=== Extracted material ===

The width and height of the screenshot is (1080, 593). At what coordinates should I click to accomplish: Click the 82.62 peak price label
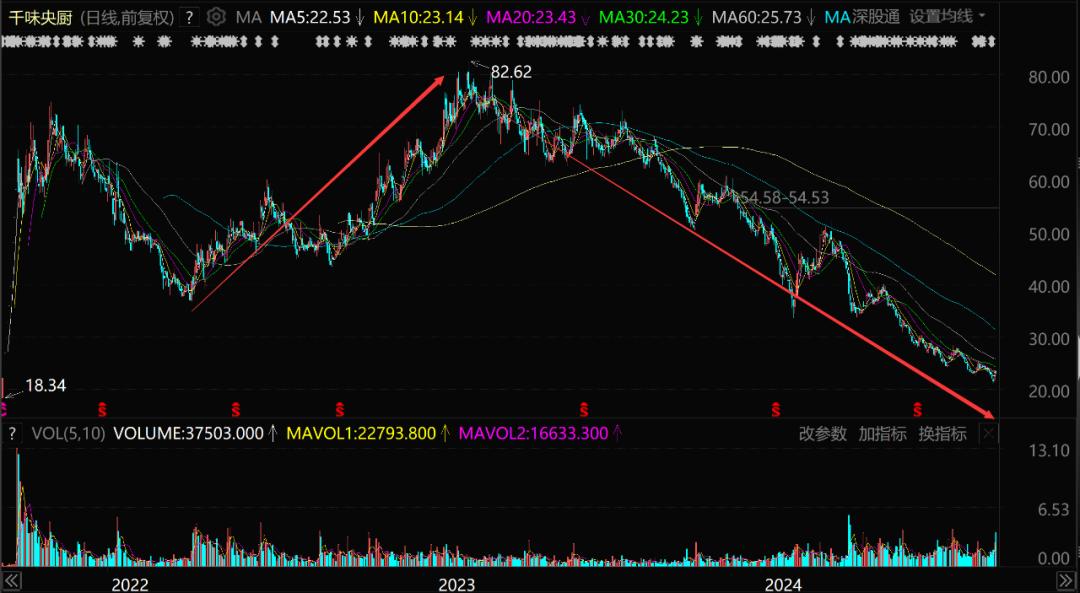[511, 72]
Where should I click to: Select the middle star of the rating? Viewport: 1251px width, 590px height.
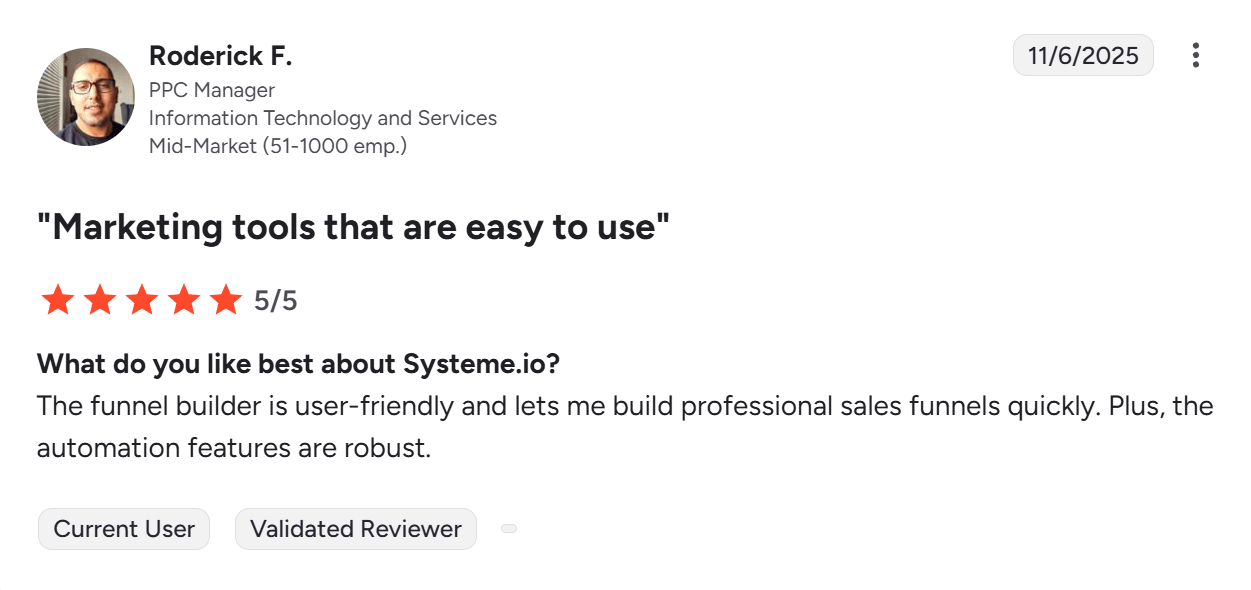pos(143,298)
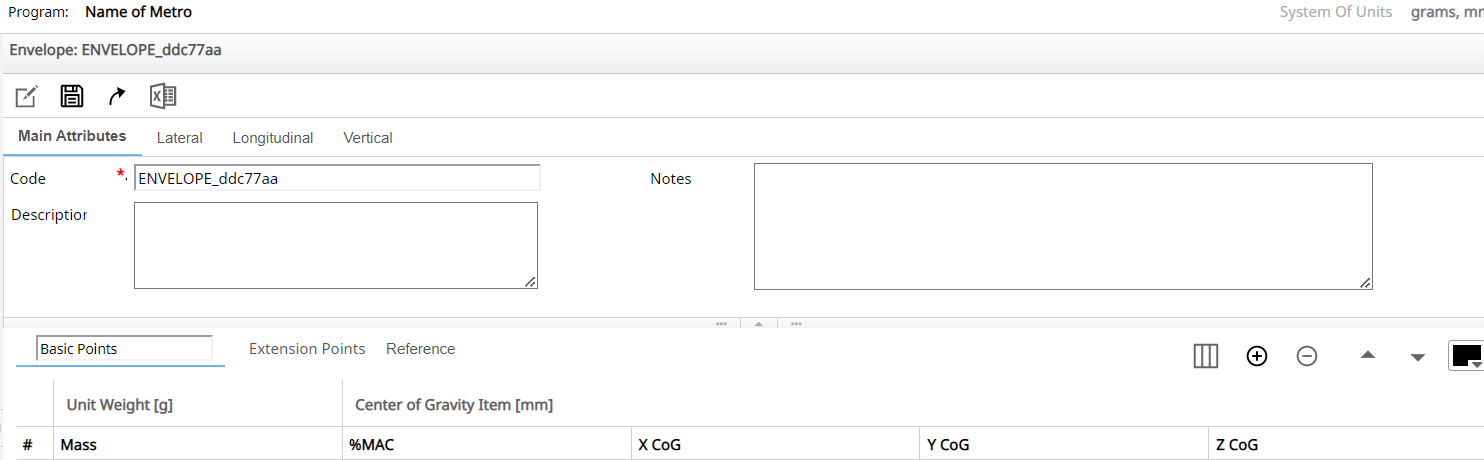This screenshot has width=1484, height=460.
Task: Open the black color picker dropdown
Action: pos(1466,356)
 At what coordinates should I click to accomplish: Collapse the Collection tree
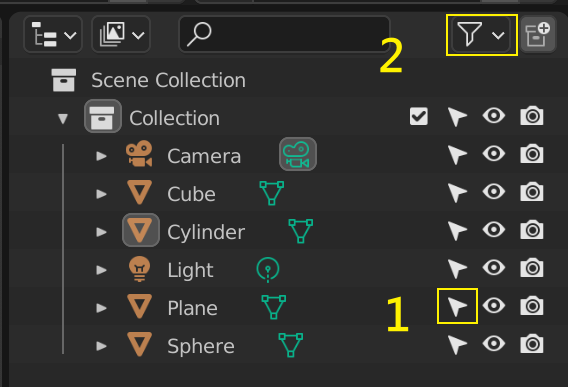coord(63,118)
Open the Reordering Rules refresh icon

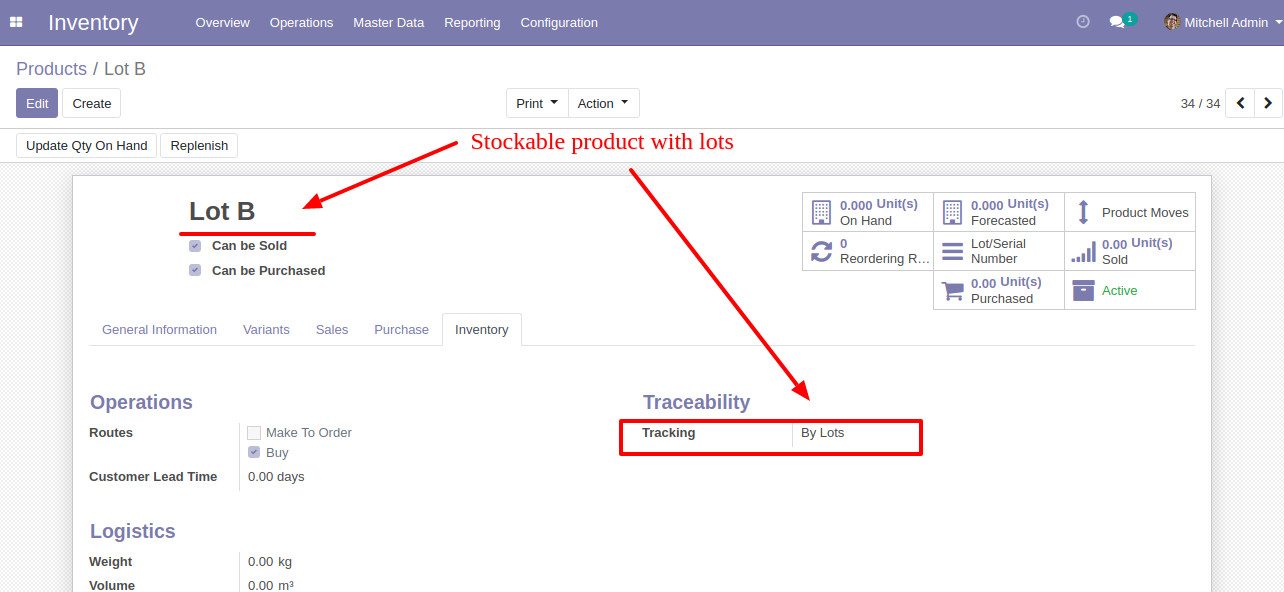[821, 251]
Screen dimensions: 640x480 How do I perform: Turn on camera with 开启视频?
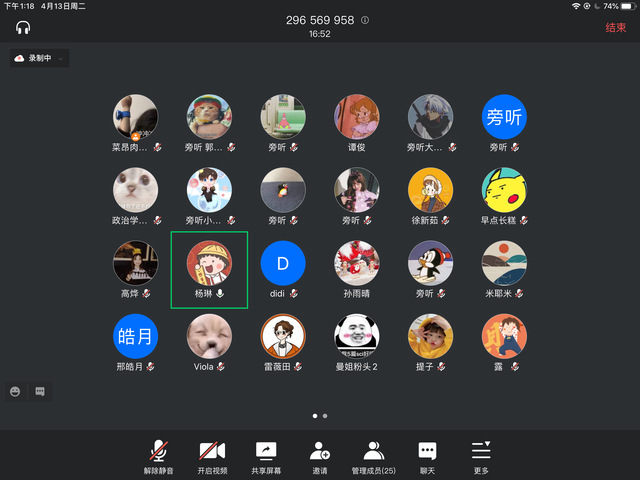click(x=212, y=451)
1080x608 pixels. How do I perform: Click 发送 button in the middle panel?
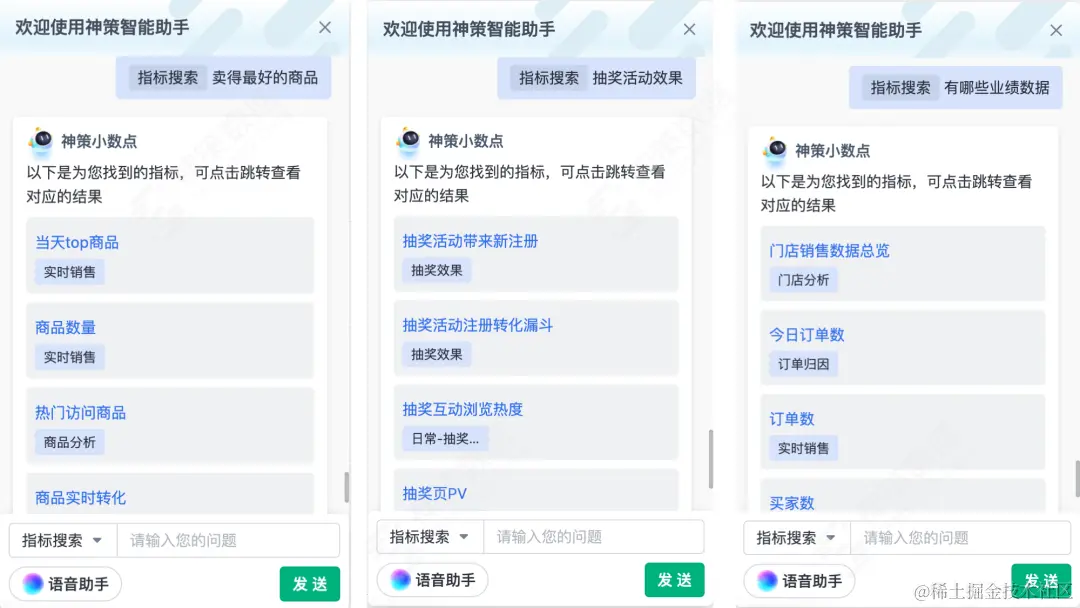[x=674, y=580]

===

→ **Task to carry out**
Copy every entry exactly; drop the pictures.

→ **Result**
The width and height of the screenshot is (1080, 593). At what coordinates should I click to accomplish: Click the 82.62 peak price label
[511, 72]
Where should I click to: Select the middle star of the rating? Viewport: 1251px width, 590px height.
pos(143,298)
This screenshot has width=1484, height=460.
Task: Open the black color picker dropdown
Action: pos(1466,356)
 At what coordinates should I click to accomplish: Collapse the Collection tree
coord(63,118)
Open the Reordering Rules refresh icon

[821, 251]
Screen dimensions: 640x480 How do I perform: Turn on camera with 开启视频?
click(x=212, y=451)
1080x608 pixels. How do I perform: Click 发送 button in the middle panel?
[x=674, y=580]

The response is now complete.